Let's boil this down to fundamentals: Why should the rest of us have to shoulder the burden because some buyers made poor choices, overextended themselves and bought more house than they could afford? Why should other business owners bear the costs of lenders' failed bets? And why are falling home prices such a catastrophe to be "fixed" in the first place? Sacramento Bee columnist Daniel Weintraub put it well:
"It is great news when the price of energy, food, transportation, health care and consumer electronics drops. But for some reason it is bad news when the price of shelter drops. . . . Shouldn't we be seeing stories filled with anecdotes about formerly priced-out middle-income families finally getting their chance at the American Dream?"
There's another side of the housing crunch equation that's not making it onto the newspaper front pages and presidential campaign websites. "For every house sold because the buyer couldn't make the payments," Weintraub notes, "there is a buyer on the other end of that transaction who got a good deal. And for every foreclosure, there are probably 10 buyers of nearby homes who benefited from the general easing of house-price pressure." Bingo.
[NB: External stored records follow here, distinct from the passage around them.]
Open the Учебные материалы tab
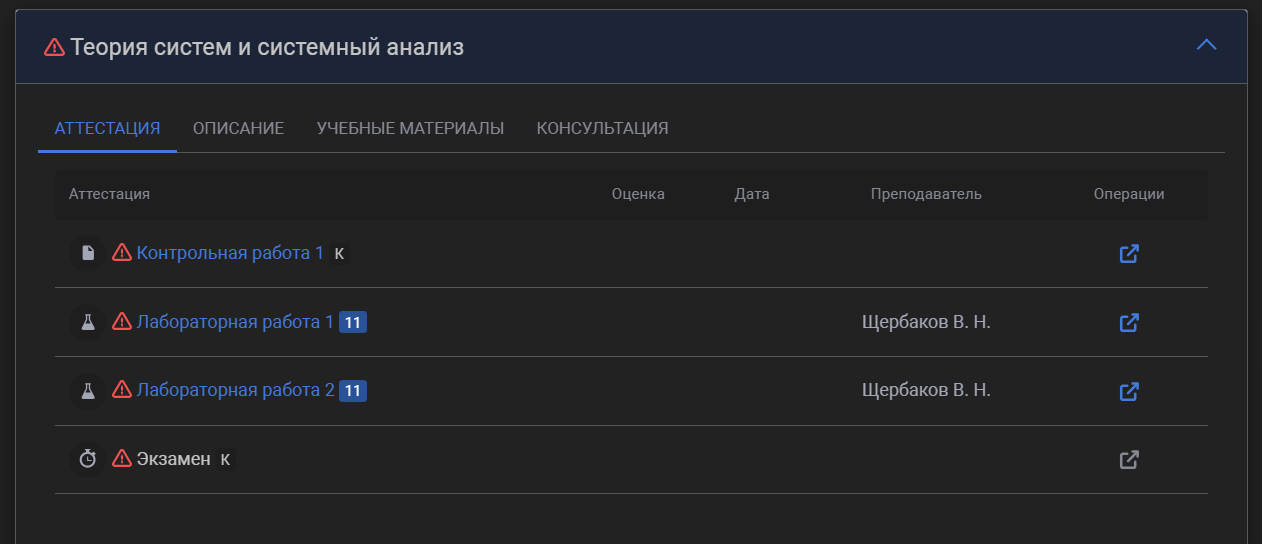1262x544 pixels. click(410, 128)
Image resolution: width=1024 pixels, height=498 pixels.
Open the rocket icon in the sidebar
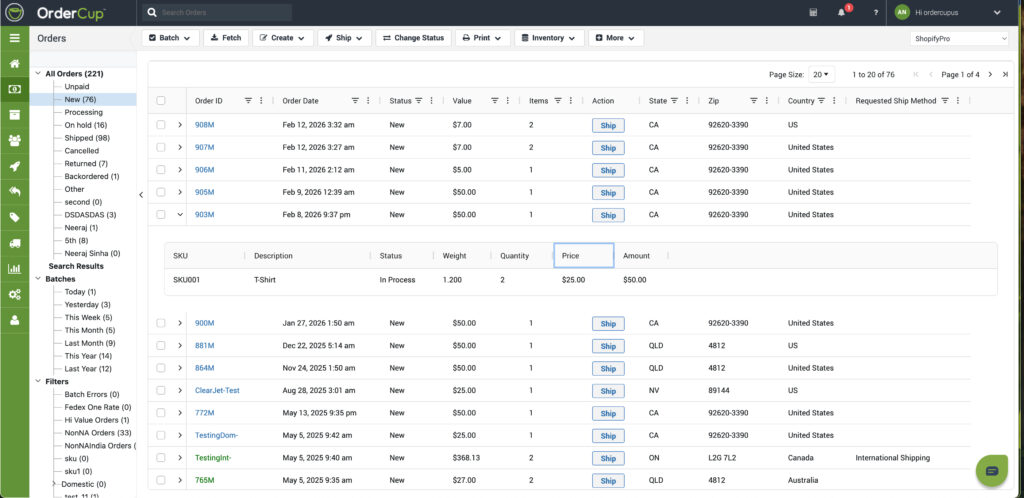(14, 166)
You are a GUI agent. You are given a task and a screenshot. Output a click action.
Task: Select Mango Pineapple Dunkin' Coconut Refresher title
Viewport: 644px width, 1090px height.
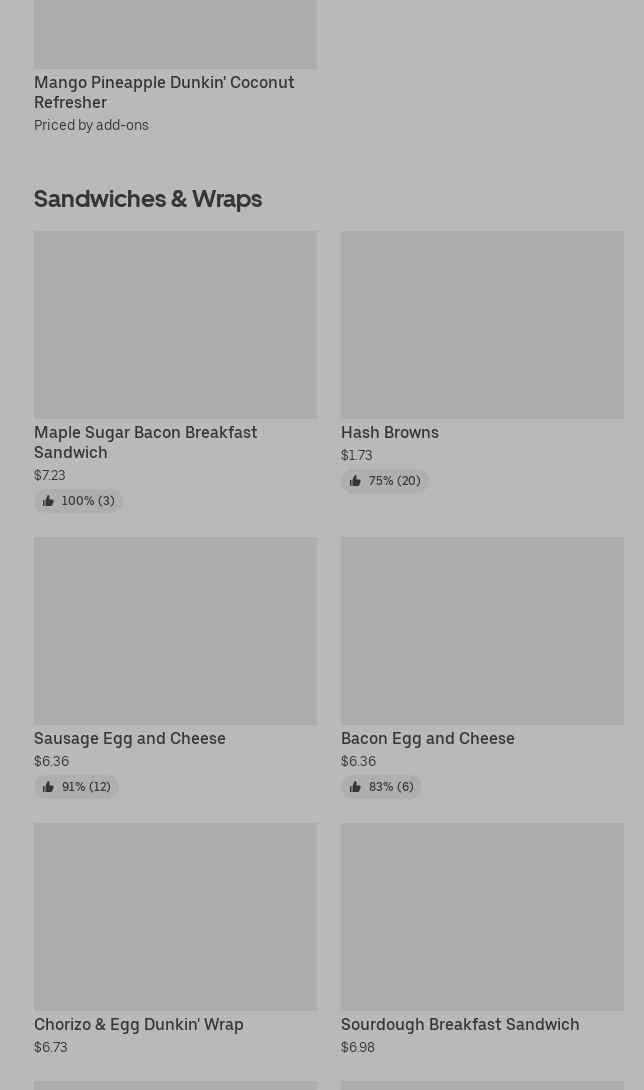[x=164, y=92]
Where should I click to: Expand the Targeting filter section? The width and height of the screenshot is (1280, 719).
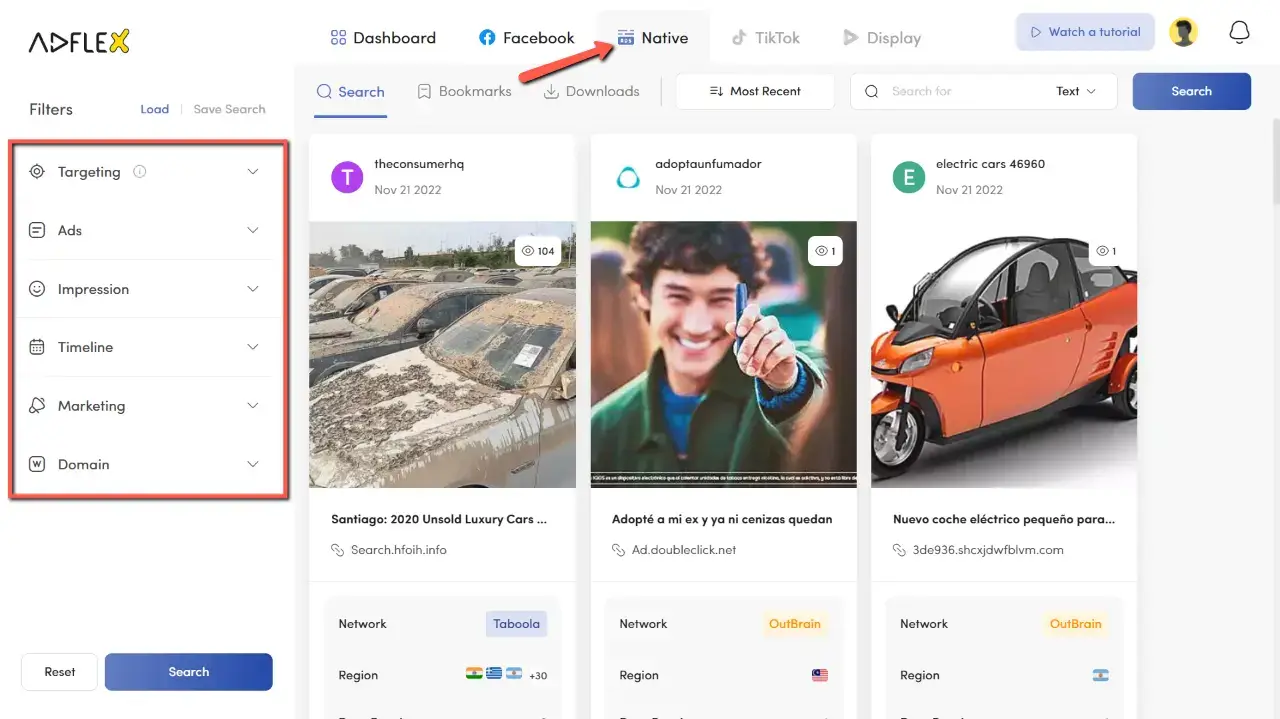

Fiscal conservatives ought to be balking at Hillarycare for housing. But President Bush's treasury secretary, Hank Paulson, is singing a similar tune. He proposed a new safety net to stem the tide of home foreclosures through a bailout plan for homeowners with bad credit scores. They'd be eligible for relief from paying hundreds of dollars in additional monthly payments when their mortgage rates reset. Those who have been responsible enough to maintain good credit, however, will be out of luck. In addition, Federal Reserve Chairman Ben Bernanke has proposed that government-sponsored mortgage enterprises Fannie Mae and Freddie Mac be allowed to raise their loan limits and have their debt explicitly guaranteed by the public dole.
Lawmakers on both sides of the aisle are colluding to protect the reckless and keep home prices high on the backs of prudent taxpayers. Who'll bail us out from this perversion of the American Dream?